There is a season…

In a recent post I pointed out the connection between the poet Geoffrey Chaucer and the painter Hubert van Eyck having both died before they completed projects in hand – The Canterbury Tales and the Ghent Altarpiece; and in another post the Limbourg brothers who all succumbed to an early death in 1416 and whose illuminations in the Trés Riche Heures were a source of inspiration for the Just Judges panel.

The TRH was also work unfinished when the Limbourg brothers died. One of the artists said to have assisted with the manuscript’s completion was Barthélemy d’Eyck, a blood relative of the brothers Jan and Hugh van Eyck.

In his book The Art of Illumination, Timothy B Husband reveals: “He [Barthélemy d’Eck] most likely knew the Limbourg brothers’ work, for in mid-century he in all probability completed the Très Riche Heures Calendar pages for March, June, July, September, October, and December, which the Limbourg brothers had underdrawn and partially painted before their deaths,”

March_400

There are at least four folios from the Très Riche Hours that Jan van Eyck has utilised in the Just Judges. The most significant is the Calendar illumination for March showing a ploughman at work in the foreground and the Châteux Lusignan in the background (right).

If Barthélemy did finalise this folio, then its completion date would be before 1432 when the Ghent Altarpiece was presented.

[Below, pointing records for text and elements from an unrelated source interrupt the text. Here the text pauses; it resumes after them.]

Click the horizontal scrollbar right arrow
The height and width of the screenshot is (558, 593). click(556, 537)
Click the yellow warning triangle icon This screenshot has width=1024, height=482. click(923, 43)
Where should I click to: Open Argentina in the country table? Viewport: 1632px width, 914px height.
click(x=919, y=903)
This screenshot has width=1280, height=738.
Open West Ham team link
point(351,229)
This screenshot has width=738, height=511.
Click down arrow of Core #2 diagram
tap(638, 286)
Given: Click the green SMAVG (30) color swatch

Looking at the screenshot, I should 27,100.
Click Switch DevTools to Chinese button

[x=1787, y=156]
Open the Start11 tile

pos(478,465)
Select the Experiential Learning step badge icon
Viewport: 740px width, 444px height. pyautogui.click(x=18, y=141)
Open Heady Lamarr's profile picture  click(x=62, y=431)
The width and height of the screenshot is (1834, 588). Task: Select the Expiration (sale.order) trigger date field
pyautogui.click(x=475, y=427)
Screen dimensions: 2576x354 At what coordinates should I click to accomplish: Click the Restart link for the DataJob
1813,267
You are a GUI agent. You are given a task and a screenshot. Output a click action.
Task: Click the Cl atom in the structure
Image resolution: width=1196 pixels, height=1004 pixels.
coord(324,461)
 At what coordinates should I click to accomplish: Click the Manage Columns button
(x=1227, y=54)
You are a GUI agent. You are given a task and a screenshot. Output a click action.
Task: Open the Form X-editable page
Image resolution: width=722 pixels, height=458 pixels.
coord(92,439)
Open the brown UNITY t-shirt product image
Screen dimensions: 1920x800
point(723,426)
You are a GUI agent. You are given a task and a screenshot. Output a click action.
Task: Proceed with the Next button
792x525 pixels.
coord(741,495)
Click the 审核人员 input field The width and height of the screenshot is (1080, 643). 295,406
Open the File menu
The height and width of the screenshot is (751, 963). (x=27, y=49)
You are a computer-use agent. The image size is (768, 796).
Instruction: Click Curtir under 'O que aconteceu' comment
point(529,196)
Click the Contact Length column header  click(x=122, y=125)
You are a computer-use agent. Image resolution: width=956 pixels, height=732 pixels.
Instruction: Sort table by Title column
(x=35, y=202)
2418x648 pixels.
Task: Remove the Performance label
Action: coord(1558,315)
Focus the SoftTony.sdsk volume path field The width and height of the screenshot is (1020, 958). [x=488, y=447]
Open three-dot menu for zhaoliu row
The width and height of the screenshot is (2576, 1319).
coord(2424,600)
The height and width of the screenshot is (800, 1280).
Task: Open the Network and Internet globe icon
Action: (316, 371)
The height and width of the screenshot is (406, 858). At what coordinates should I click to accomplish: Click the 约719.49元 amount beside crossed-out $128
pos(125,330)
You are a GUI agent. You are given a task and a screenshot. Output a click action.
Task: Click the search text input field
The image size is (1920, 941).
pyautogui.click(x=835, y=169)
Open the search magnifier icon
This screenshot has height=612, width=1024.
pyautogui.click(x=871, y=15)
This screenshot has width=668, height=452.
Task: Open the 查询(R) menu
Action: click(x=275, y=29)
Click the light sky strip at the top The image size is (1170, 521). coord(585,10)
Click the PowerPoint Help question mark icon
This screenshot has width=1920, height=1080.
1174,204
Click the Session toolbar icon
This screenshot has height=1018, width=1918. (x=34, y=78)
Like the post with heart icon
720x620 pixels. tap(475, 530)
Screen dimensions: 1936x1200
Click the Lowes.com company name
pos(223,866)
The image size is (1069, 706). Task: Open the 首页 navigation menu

There is a fourth reference in the Just Judges alluding to incompletion. It relates to Chaucer’s Plowman’s Tale. Although Chaucer described a Plowman in the general prologue of The Canterbury Tales, he never assigned him his own tale. Later, however, two versions of the Plowman’s Tale were added from other sources, not by Chaucer’s hand.

The rationale for Barthélemy’s inclusion in the Just Judges, apart from him being a blood relative, is this: Just as Barthélemy was called upon to complete some of the folios of the TRH after the death of the Limbourgs, so Jan was asked to complete the Ghent Altarpiece following the death of Hubert.

For the incomplete Chaucer work, the two tales added later are also visualised in the Just Judges panel and connect to Barthélemy d’Eyck.

Jan van Eyck has taken and grouped the four ‘incomplete’ references to point to the four-line rhyming scheme found in the incomplete Canterbury Tales, and to mirror the quatrain on the frame of the Ghent Altarpiece. Some of Chaucer’s tales are disguised in the pairings or visual glyphs Jan creates of the riders, a pointer to the pairing of birds in another Chaucer work, the dream poem Parlement of Foules.

The Just Judges can also be considered a “dream poem” of Jan van Eyck, hand-written in a hieroglyphic style, echoing not only the sacredness of the altarpiece but also the hierarchical theme expressed in the panel.